By some happy miracle, they’ve stopped outside the shop window to your soul, liked what they’ve seen and decided to come on in for a browse around. So far so good, until you tell anyone else about it.
Once you do that, you open the door to advise. Now, most of it is good, helpful, sound advice. But some of it belongs to the black box of dating fears known as the Fuck Box. There is one Fuck Box per circle of friends, and inside the Fuck Box, we collectively and carefully store the dozens of terrible dating experiences we’ve had. Together, these memories try to entice us not to follow our instincts, not to be too keen, not to share those doubts, not to give away too much too soon.
It’s much like a broadband subscription, where we feel we have to entice someone up front with our pretend low-maintenance breezy outlook and then only once they’re hooked and too lazy to change, bam! We hit them with the astronomical cost of our actual personality.
The logic behind this is that since we find strong, confident people more attractive, and in reality, we are all actually anxious, needy and flawed, we, therefore, have to fake it. If we don’t, if we’re too vulnerable too early, we’ll scare them off.
This really sucks, because love is one of those things in life that is offered up to us as a counterweight to all of the nonsense. It’s not there to be held at arm’s length. It’s losing-your-mind-in-the-crowd-of-a-festival, leaping-into-a-pool, slamming-back-a-shot fantastic. Don’t sit there calmly and sip it!
So what’s the answer? Well, it’s emphatically not the trite “just be yourself” bollocks. We mean well when we say that, but in doing so we ignore the problem. If we follow the logic above, we’re clearly more worried about being impressive than we are about being genuine.
In fact, what we need to do is accept that those two things aren’t mutually exclusive.

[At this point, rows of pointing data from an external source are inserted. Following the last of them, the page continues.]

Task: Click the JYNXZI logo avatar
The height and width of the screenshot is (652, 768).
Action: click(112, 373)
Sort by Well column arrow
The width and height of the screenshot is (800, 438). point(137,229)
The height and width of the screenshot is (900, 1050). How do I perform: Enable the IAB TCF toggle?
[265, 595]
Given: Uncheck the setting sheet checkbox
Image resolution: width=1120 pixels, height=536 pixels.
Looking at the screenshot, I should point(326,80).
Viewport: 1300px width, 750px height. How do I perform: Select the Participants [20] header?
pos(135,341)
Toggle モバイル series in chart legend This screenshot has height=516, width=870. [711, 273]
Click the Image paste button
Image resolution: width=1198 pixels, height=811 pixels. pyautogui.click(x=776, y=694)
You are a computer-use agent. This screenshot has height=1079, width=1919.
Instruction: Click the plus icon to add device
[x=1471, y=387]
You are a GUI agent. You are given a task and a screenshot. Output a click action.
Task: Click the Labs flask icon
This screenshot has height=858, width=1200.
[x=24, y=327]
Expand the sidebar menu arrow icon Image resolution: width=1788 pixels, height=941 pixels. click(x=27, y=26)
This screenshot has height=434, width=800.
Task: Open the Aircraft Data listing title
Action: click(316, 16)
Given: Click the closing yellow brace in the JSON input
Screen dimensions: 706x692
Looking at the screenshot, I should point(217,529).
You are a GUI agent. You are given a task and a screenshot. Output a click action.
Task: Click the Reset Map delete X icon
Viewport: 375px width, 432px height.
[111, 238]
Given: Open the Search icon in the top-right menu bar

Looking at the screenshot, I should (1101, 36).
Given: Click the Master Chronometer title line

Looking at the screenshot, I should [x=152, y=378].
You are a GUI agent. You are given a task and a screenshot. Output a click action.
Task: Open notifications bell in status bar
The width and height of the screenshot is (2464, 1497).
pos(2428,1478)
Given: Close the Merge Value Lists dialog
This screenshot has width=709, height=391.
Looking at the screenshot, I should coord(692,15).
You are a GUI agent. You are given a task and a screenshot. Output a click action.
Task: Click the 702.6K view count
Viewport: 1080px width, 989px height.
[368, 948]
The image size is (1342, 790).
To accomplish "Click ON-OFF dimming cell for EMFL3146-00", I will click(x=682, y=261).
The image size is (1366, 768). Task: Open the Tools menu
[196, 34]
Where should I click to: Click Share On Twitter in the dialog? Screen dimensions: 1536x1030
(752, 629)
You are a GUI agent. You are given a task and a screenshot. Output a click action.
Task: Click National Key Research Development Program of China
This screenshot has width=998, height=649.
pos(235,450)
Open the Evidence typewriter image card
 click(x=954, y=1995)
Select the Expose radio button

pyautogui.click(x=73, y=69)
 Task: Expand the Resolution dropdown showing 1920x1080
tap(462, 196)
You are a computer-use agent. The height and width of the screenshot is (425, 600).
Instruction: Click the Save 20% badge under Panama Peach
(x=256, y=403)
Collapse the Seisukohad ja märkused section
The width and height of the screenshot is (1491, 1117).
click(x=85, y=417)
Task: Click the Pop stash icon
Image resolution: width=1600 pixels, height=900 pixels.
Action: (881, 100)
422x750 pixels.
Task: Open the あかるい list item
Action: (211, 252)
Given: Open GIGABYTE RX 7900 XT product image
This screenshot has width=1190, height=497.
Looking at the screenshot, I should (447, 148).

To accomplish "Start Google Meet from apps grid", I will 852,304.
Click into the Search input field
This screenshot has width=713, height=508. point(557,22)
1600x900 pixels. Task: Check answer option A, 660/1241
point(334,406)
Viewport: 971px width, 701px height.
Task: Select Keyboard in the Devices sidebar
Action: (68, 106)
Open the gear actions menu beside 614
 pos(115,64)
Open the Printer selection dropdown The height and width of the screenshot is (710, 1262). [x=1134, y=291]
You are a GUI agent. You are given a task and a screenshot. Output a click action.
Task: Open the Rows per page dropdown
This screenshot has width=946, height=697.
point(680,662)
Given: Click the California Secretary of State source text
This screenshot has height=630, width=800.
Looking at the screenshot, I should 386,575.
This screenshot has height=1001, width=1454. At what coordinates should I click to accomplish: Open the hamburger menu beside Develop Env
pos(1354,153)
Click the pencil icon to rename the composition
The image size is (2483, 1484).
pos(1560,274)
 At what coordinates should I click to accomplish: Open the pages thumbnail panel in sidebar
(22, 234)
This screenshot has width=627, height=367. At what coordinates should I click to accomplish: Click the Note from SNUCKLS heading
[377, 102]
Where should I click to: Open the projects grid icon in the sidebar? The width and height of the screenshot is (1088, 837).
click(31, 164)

That in fact, the more vulnerable, weird and ‘us’ we are, the more confident and strong we look. We’ve all been at parties where the most attractive person gently bats away their own achievements in a self-deprecating fashion, whilst one absolute twat is overcompensating with yet another tale of their awesomeness. We see it and respond to it in other people, now we just need to do it ourselves.
So the next time the synapses in your brain start frantically banging the bell designed to tell you when you’re looking into the eyes of someone pretty damn special, don’t try to pass yourself off as a normal member of the human race. Give them the full, director’s cut version of your utter weirdness. Tell them about your hypochondria, your obsession with period armchairs or the fact that sometimes, when no one is looking, you add some excitement to your life by pretending that the iPhone you are holding is really a Walther PPK.
It will be a lot more fun.
After all, love isn’t about winning. It’s about accepting that we’re all just a bunch of losers. And we’re all the better for it.
P.S. This concept will officially become mainstream as soon as Cara Delevingne is photographed wearing a graphic t-shirt with ‘Love like a loser’ emblazoned across the top. I suggest you get on board now.